Musical numbers
  • A Cup Of Tea (There' s Magic In The Cup)
  • Spring Is Here (In Person)
  • Yours Sincerely
  • We're Gonna Raise Hell
  • You Never Say Yes
  • With a Song in My Heart
  • Baby's Awake Now
  • Finale, Act One (Oh, Look!)
  • This Is Not Long Island
  • Red Hot Trumpet
  • What A Girl!
  • Rich Man, Poor Man!
  • Why Can't I?
  • A Word In Edgeways (Dropped before the New York opening)
  • The Color Of Her Eyes. (Dropped before the New York opening)
  • Lady Luck (Dropped before the New York opening)
Lyrics by Lorenz Hart
Music by Richard Rodgers
Produced by Alex A. Aarons and Vinton Freedley
Book by Owen Davis, adapted from his play Shothun Wedding
Directed by Alexander Leftwich
Choreoghraphy Bobby Connolly.
Starring: Lillian Taiz and Glenn Hunter, included Inez Courtney, John Hundley, Joyce Barbour, and Charles Ruggles.
It ran for 104 performances.
Settings by John Wenger.
Costumes by Kiviette.

 
Plot
Betty (Lillian Taiz) thinks she loves Stacey (John Hundley), but when their elopement is foiled by her father she realizes that it was Terry (Glenn Hunter) she was really meant for . This is bad news for her sister Mary Jane (Inez Courtney), who also loves Terry; but it all works out happily in the end.


 Post script   

Inez Courtney During rehearsals Larry and Dick ran into a problem: Glenn Hunter,who had made his name in the stage and screen versions of the KaUfman-Connelly success Merton of the Movies, couldn't carry a tune.
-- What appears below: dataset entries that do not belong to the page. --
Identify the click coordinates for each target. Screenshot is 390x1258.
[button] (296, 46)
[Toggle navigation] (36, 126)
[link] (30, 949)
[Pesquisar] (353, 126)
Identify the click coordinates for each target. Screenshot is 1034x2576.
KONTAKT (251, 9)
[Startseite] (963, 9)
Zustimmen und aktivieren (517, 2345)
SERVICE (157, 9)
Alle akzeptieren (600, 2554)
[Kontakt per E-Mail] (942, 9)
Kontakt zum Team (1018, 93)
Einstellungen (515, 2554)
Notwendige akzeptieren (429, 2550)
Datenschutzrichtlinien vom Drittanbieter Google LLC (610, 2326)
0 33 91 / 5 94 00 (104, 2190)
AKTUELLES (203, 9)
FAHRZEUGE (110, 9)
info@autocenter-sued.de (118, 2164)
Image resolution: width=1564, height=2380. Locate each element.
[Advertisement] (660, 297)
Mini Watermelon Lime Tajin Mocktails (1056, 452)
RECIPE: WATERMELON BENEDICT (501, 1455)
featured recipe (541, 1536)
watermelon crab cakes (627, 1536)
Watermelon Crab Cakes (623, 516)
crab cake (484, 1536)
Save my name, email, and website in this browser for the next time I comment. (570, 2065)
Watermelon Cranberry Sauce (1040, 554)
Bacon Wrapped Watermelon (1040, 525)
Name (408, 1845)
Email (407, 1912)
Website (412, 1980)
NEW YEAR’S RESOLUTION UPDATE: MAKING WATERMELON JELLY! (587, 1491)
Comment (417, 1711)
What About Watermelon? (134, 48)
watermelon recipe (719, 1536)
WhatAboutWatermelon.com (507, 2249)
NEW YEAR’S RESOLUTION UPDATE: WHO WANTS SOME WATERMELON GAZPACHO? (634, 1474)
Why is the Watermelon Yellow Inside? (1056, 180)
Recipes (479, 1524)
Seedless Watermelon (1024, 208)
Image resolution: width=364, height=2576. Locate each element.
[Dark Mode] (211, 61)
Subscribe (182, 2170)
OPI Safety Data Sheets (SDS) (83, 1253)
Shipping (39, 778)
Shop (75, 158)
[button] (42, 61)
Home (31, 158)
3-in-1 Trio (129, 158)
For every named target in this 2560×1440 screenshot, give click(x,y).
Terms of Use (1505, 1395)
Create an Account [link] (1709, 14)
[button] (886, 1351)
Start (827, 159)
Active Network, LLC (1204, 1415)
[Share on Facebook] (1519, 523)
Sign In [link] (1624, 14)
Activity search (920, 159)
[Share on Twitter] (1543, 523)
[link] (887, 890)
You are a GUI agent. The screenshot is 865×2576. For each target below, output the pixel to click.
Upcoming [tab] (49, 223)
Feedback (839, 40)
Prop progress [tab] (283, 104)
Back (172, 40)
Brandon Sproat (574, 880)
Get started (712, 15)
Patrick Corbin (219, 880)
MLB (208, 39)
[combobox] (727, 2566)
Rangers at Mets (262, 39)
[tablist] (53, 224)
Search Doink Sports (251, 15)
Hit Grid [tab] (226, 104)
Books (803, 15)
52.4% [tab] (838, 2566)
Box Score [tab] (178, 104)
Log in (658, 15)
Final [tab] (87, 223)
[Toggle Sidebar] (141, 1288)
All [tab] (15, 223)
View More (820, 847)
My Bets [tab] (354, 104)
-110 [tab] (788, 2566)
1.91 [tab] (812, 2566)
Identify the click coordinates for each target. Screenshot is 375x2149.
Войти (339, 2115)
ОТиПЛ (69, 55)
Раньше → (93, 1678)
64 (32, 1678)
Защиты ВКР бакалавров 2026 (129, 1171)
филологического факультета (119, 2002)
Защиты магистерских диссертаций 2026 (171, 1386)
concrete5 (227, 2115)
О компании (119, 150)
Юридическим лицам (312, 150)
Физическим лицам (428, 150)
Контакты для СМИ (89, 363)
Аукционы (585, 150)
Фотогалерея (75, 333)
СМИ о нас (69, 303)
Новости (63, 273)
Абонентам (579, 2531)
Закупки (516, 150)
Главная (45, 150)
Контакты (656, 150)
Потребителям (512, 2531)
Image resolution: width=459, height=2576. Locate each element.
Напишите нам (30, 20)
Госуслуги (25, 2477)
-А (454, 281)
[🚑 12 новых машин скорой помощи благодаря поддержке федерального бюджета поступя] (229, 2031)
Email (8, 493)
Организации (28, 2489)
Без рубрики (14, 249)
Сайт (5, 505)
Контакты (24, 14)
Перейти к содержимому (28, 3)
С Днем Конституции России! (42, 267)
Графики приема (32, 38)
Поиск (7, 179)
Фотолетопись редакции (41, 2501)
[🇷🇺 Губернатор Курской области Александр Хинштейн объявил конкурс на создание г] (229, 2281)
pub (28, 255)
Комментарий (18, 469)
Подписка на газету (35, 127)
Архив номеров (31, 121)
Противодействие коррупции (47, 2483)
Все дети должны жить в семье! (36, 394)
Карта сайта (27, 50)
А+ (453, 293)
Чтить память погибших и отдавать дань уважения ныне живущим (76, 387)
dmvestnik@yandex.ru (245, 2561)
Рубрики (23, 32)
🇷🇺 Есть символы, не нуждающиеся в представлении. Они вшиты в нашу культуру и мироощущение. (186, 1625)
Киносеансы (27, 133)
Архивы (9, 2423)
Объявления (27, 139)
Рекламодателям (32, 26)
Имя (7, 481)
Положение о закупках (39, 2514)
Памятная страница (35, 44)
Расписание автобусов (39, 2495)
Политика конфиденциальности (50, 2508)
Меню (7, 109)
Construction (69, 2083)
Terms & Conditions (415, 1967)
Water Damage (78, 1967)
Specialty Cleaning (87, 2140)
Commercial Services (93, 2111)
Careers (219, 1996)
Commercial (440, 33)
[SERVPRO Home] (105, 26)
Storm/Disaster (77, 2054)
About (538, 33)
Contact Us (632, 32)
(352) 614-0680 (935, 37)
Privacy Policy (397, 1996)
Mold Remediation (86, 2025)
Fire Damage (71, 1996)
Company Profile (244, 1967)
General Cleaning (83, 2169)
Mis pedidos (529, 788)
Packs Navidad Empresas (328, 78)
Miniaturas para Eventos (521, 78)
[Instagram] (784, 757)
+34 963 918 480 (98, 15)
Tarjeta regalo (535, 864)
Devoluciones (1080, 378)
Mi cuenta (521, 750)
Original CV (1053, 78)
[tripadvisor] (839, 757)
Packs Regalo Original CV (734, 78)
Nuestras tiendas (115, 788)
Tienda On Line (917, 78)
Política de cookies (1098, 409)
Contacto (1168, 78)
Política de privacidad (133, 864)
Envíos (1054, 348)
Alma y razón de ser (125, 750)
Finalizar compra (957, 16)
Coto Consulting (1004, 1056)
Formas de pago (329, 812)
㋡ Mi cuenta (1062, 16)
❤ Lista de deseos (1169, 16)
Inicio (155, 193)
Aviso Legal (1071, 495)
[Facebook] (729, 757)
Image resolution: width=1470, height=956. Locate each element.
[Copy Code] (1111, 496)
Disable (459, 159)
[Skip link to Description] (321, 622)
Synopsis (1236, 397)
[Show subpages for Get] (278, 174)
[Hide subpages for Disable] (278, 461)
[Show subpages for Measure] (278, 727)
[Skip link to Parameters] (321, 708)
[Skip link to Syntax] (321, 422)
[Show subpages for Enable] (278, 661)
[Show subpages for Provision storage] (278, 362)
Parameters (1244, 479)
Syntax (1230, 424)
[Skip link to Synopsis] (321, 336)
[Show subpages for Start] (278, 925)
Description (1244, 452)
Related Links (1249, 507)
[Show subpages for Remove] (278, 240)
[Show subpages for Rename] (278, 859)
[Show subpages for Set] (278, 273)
The result of this anomaly was that the show's best numbers - and they included With a Song in My Heart - had to he given to Taiz and her unsuccessful lover, Hundley.
To accommodate Hunter's lack of voice, yet another song, Yours Sincerely was constructed with long verses so that he could talk it as a letter writing about how much he loves Taiz; she in turn would "repply" that she is in love with Terry and intends to use Hunter's charming endearments to tell him so.

The show's title song, by the way, is not the well-known ballad recorded by Frank Sinatra and many others. It's a flighty, upbeat tune with an undistinguished lyric and remarkable only for one thing: it is one of the few istances of Rodgers and Hart writing two completely unconnected songs withb the same title.